Fusing Papers with Plastic

I wanted to make a pretty birthday card for someone special. I found myself with absolutely the perfect paper for the person I had in mind. The problem was that both sheets of paper I wanted to use were single-sided, meaning the back was white. I almost always use double-sided paper/cardboard when making cards.

I remembered reading an article in Scrapping & Kie (the South African scrapbooking magazine) on using Glad Wrap to fuse serviettes to paper (Issue 52 Dec '12/Jan '13). I wondered if the same technique would work with paper. Of course I had to try. I took photos of the process so we could learn together.

I laid one of my papers upside down on my work surface. I then put a layer of Glad Wrap on top.
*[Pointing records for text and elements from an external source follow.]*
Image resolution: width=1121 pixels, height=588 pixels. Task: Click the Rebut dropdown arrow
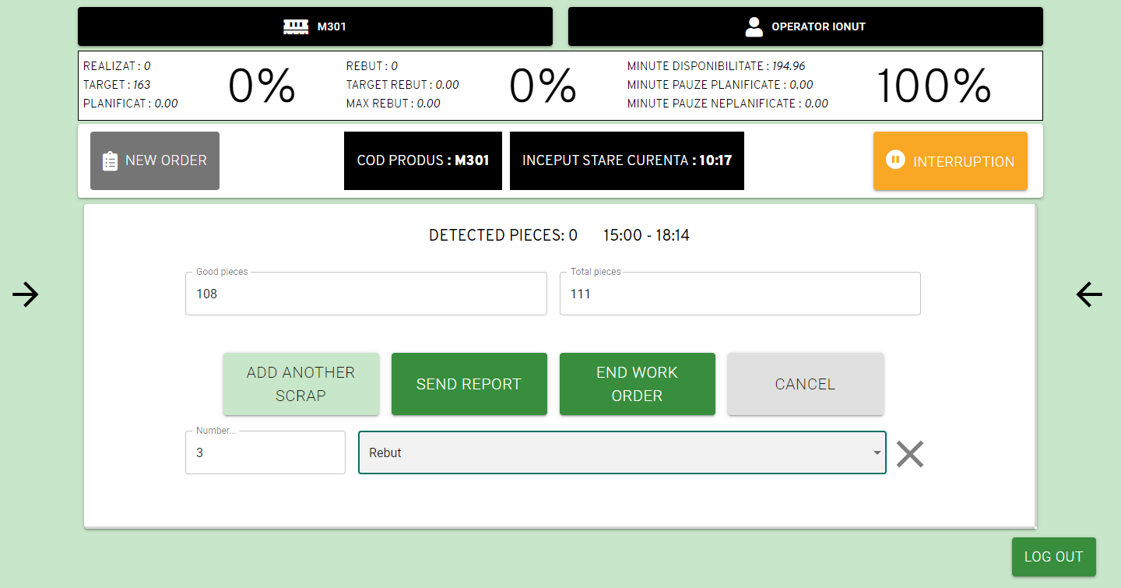pos(877,453)
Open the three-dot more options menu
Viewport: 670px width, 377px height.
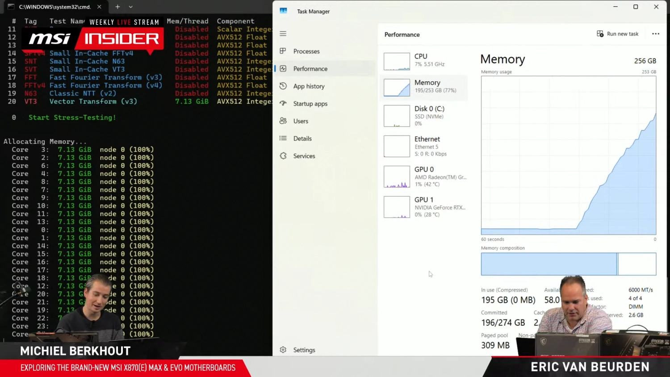pyautogui.click(x=655, y=34)
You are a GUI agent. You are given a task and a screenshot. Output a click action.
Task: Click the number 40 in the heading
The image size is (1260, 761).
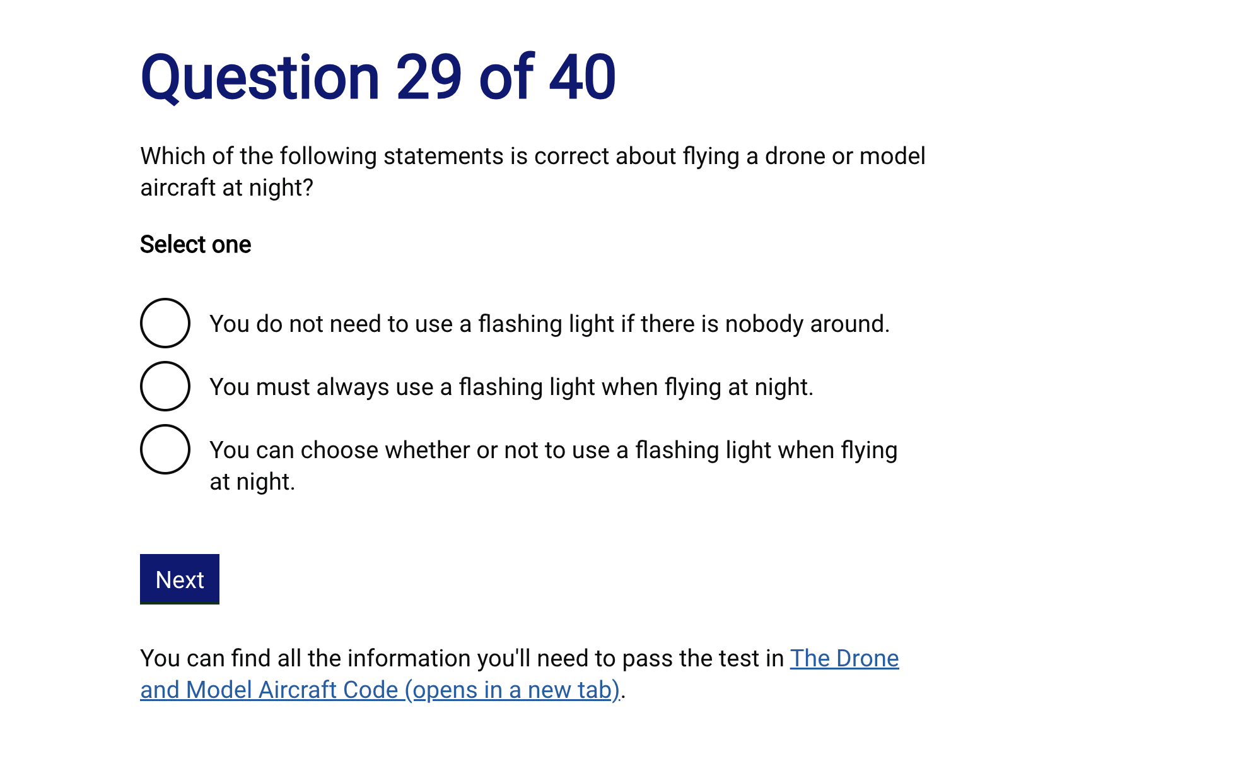582,77
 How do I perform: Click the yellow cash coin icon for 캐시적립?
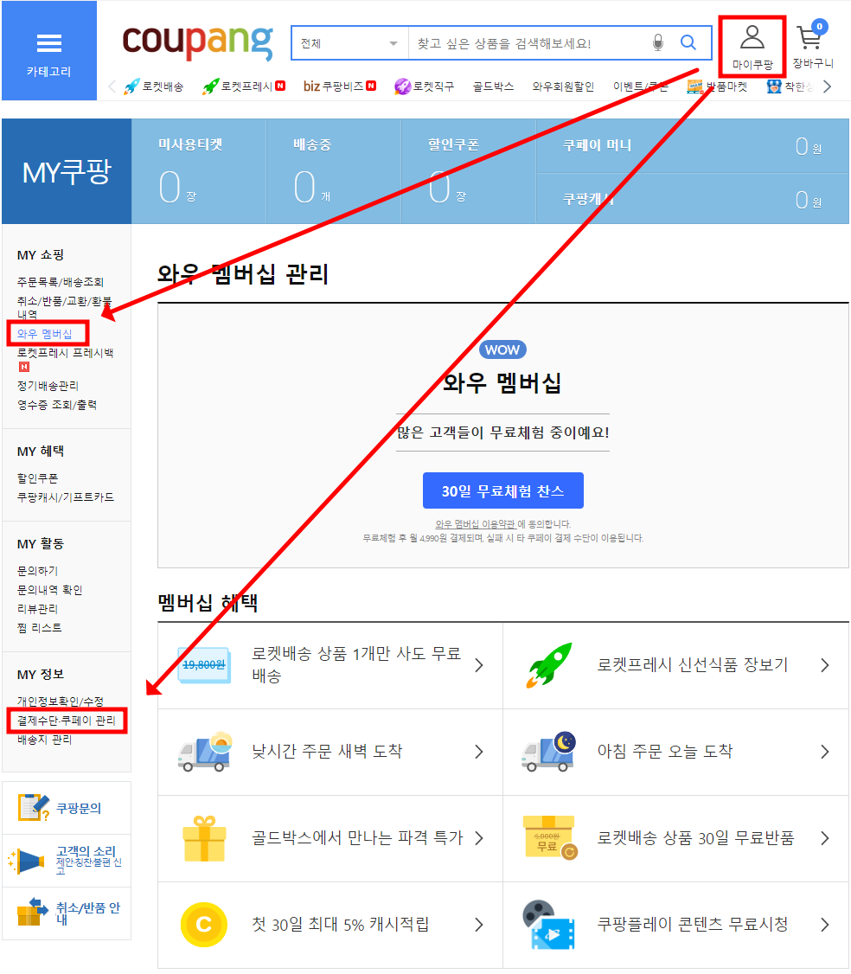tap(204, 924)
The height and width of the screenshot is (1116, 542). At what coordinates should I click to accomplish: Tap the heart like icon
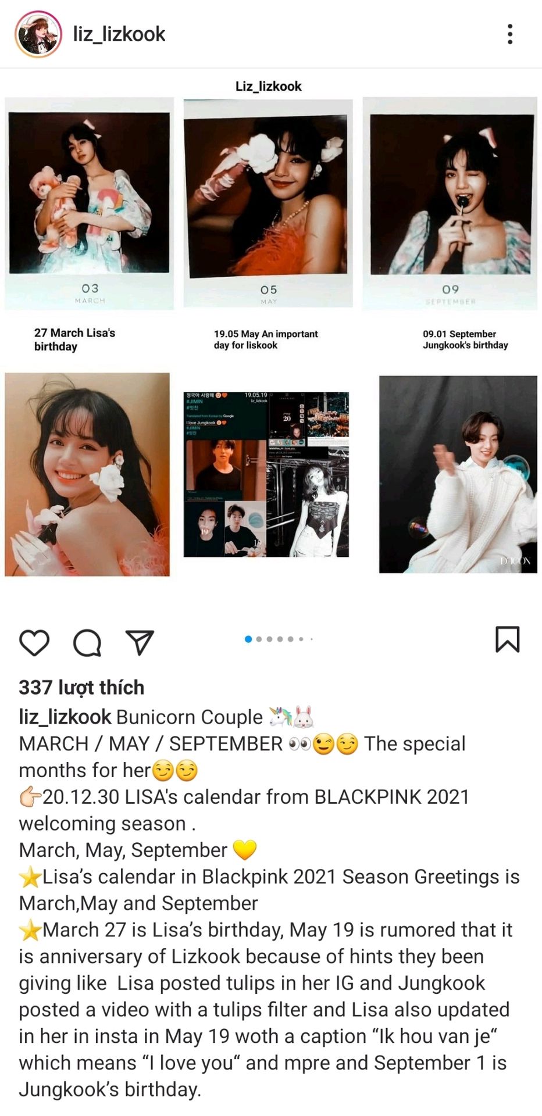34,642
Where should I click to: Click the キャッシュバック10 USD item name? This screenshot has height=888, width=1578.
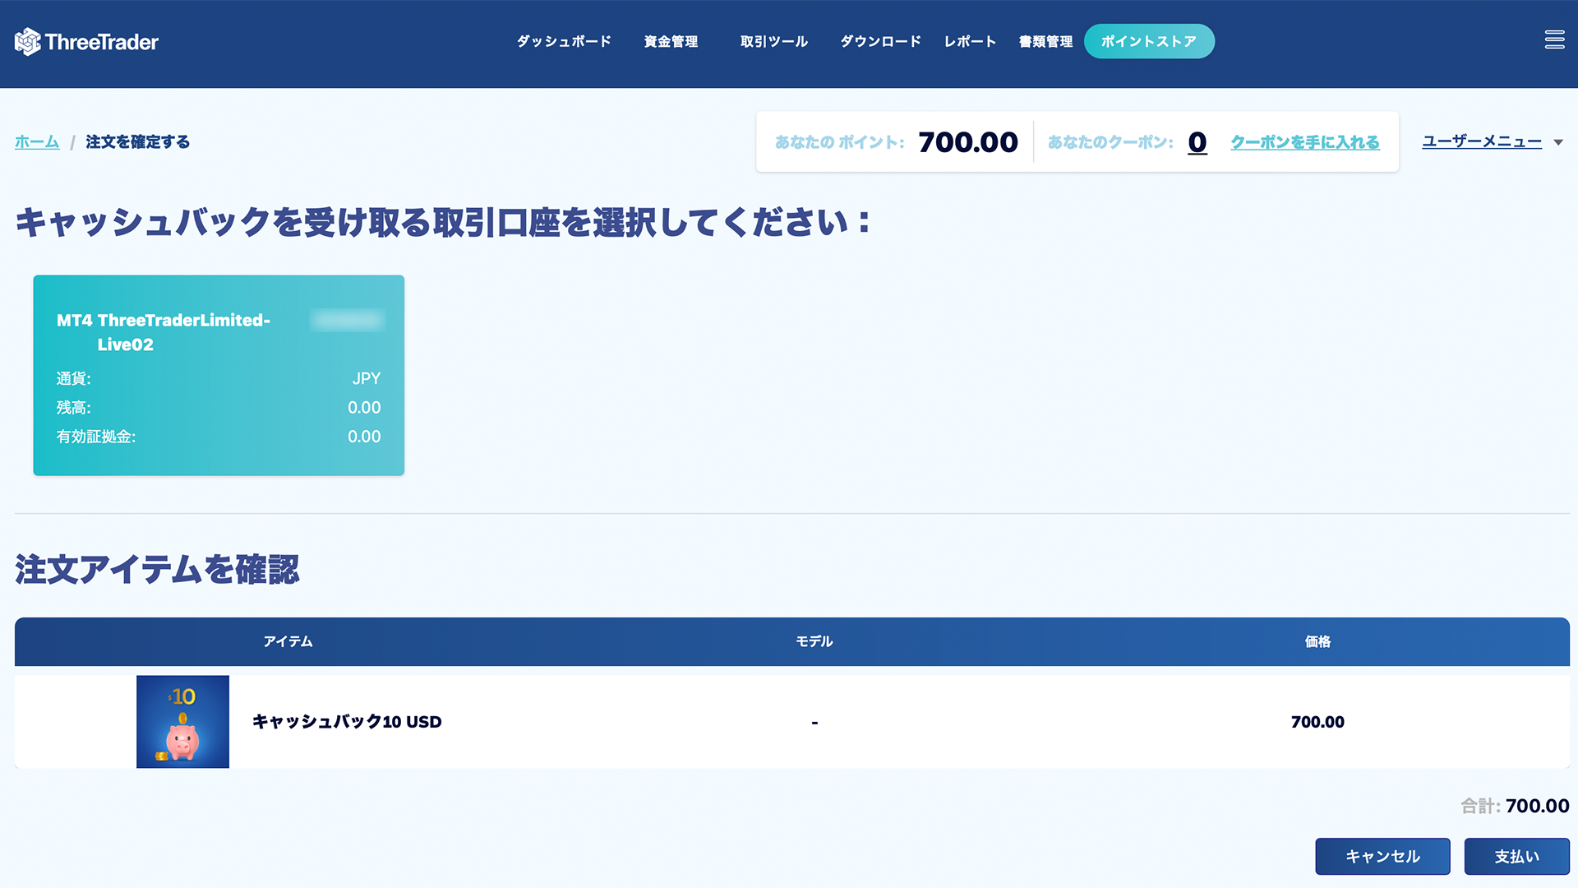click(347, 722)
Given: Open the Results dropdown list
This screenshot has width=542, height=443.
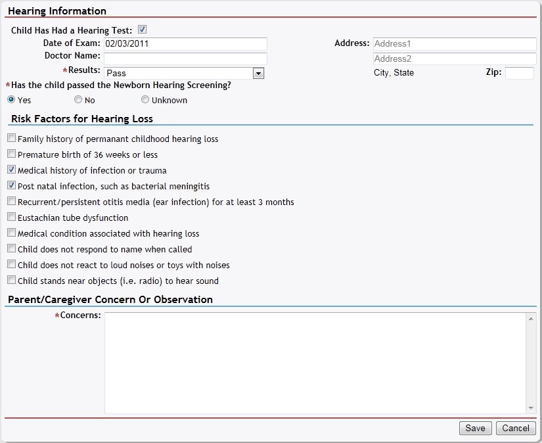Looking at the screenshot, I should click(258, 73).
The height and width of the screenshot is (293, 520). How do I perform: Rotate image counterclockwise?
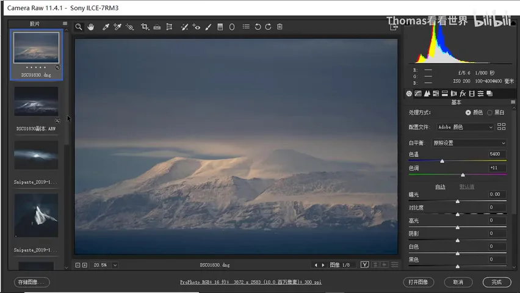[258, 27]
Next I put my second paper on top of the Glad Wrap and cut the plastic to size with my craft knife.

The article suggested that I put some Teflon between the paper and a towel before I ironed the 'sandwich' together, so I tried this.

I had absolutely zero success with this and the 'sandwich' did not fuse at all.  I then grabbed a masonite off-cut I had on hand and put it on the padded ironing board with the paper sandwich on top of that. I carefully tucked all of the plastic in and then applied the hot iron directly to the paper. This worked like a charm! Take note that you do have to allow for a substantial amount of time to pass before the melting will actually occur, even when working with a very hot iron, like I did. (I suggest you keep a fire extinguisher at hand in case everything catches fire). Don't leave your iron in one position on the paper, but keep moving it over the paper all the time, giving the paper time to cool down and thereby reducing the fire hazard.

I did notice some bubbles on the surface of my paper, but I think it can be ascribed to the 'soft' ironing process I tried the first time around. That was when the bubbles first appeared and I did not see any 'new' bubbles after I changed to a hard surface.

I was not too put off by the bubbles, knowing that what I intended to do with the card would mask it. That meant I could continue on. I cut my 12" x 12" paper in half, not wanting the word "Wedding" to appear anywhere on the birthday card. I used my cutting mat, lining the paper up with the 0 lines. I put a metal ruler on the 6" line and used a craft knife to score the cut that would slice the paper in half.

The birthday card could simply be folded in half and I did so without much effort.

I did not want to simply discard the top half of the paper, noting that it could be used with great success as a wedding card on another occasion. With the word "Wedding" firmly in the middle of the page, I had to desig the card around this. I again lined the card up with the 0-lines on my cutting board. This time I needed to find a spot 1/4 into the paper, i.e. 4". I folded the card on the 4" line, using the ruler to make sure the fold ended in the right spot. I did the same on the right hand side of the card, folding it in a little closer to the centre so that there would be a slight overlap when the card closed.

That was that. I'll show you in another blog how I finished these two cards, but I was very happy with how simple it was to fuse the two papers, making a perfect background for two home-made cards.